• Objective: Write out the dataset records below from their very first line through the line that contains "point(279,248)", including both ends. Omit the pictures from your copy.

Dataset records
START

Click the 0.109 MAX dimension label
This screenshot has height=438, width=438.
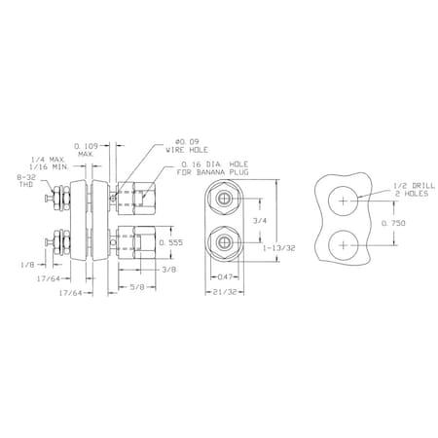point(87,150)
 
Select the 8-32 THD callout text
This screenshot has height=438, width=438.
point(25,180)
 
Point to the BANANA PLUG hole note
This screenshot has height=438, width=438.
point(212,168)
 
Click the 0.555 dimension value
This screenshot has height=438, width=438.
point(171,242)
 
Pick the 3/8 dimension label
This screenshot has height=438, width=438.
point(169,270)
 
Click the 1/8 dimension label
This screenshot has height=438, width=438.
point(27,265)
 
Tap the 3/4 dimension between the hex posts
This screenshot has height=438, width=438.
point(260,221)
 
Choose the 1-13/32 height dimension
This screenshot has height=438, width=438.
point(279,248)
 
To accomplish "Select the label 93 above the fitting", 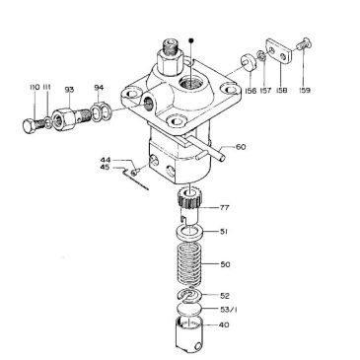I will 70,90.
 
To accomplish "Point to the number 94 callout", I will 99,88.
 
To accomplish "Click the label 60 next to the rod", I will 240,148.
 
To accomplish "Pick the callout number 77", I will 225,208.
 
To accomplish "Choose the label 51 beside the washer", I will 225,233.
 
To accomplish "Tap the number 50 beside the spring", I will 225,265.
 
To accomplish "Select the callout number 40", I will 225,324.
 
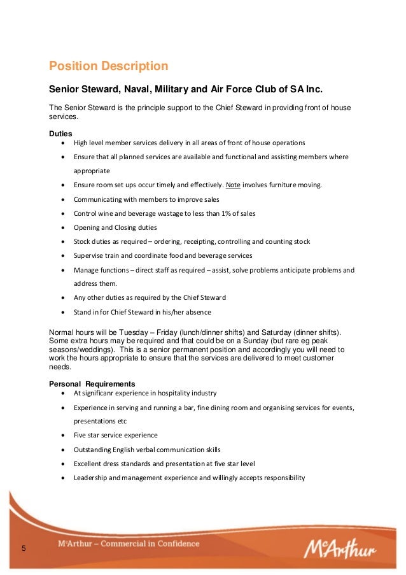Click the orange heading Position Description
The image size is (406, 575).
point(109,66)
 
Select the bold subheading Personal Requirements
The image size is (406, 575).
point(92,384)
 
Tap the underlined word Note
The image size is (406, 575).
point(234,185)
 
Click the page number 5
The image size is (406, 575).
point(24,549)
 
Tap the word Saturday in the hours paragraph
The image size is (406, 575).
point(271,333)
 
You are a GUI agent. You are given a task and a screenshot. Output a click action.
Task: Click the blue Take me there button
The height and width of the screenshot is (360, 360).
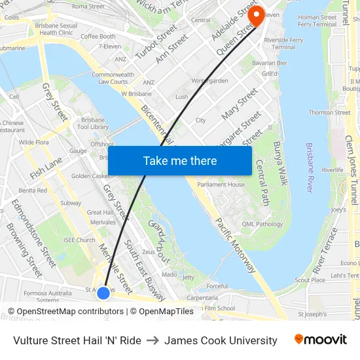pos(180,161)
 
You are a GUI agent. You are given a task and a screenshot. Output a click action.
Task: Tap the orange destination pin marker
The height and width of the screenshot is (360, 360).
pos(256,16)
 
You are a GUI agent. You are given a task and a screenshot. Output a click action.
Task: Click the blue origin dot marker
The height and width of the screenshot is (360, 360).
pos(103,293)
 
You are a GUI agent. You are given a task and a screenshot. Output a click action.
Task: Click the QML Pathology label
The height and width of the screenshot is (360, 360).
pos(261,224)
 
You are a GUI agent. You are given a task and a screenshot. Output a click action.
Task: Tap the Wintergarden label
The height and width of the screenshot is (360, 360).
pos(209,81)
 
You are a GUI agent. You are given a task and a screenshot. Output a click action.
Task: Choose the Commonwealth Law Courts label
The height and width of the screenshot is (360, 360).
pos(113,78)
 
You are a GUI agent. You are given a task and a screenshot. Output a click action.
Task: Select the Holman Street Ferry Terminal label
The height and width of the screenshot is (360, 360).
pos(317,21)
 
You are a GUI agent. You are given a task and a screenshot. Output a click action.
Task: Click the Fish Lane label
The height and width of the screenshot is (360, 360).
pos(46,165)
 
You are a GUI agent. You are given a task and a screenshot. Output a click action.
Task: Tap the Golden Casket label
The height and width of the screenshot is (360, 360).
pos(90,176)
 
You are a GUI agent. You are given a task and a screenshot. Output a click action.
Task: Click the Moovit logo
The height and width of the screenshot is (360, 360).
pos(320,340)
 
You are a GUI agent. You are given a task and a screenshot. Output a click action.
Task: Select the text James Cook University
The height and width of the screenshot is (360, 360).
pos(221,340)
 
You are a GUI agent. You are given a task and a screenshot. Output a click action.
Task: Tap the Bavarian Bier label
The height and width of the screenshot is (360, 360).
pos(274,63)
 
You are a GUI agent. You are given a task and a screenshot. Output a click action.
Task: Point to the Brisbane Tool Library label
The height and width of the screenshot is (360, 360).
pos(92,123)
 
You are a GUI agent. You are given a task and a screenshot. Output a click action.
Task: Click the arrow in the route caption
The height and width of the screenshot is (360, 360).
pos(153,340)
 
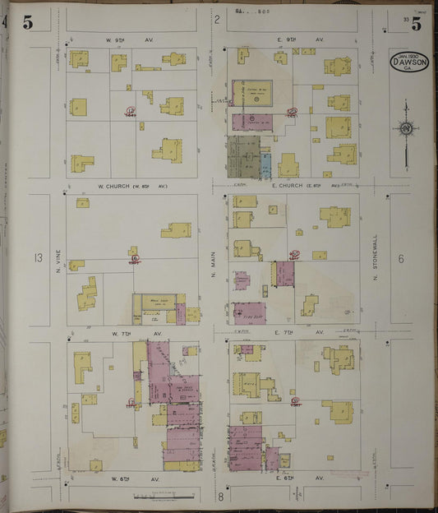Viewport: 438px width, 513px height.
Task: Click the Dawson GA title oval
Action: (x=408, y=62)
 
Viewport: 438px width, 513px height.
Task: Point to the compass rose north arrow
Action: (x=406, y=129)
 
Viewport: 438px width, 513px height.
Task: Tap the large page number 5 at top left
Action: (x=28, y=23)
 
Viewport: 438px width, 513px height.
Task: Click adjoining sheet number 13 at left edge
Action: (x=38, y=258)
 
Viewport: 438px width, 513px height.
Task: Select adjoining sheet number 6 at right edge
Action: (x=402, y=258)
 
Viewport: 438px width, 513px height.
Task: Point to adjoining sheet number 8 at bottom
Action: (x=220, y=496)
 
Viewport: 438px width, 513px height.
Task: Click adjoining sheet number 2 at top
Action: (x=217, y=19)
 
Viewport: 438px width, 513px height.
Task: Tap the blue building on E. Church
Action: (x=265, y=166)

END

• Exercise output:
Click the 0.109 MAX dimension label
This screenshot has height=438, width=438.
point(87,150)
 
Select the 8-32 THD callout text
This screenshot has height=438, width=438.
point(25,180)
 
Point to the BANANA PLUG hole note
This screenshot has height=438, width=438.
point(212,168)
 
Click the 0.555 dimension value
This screenshot has height=438, width=438.
point(171,242)
 
Pick the 3/8 dimension label
This screenshot has height=438, width=438.
point(169,270)
 
Click the 1/8 dimension label
This screenshot has height=438, width=438.
point(27,265)
 
Tap the 3/4 dimension between the hex posts
This screenshot has height=438, width=438.
point(260,221)
 
Choose the 1-13/32 height dimension
This screenshot has height=438, width=438.
point(279,248)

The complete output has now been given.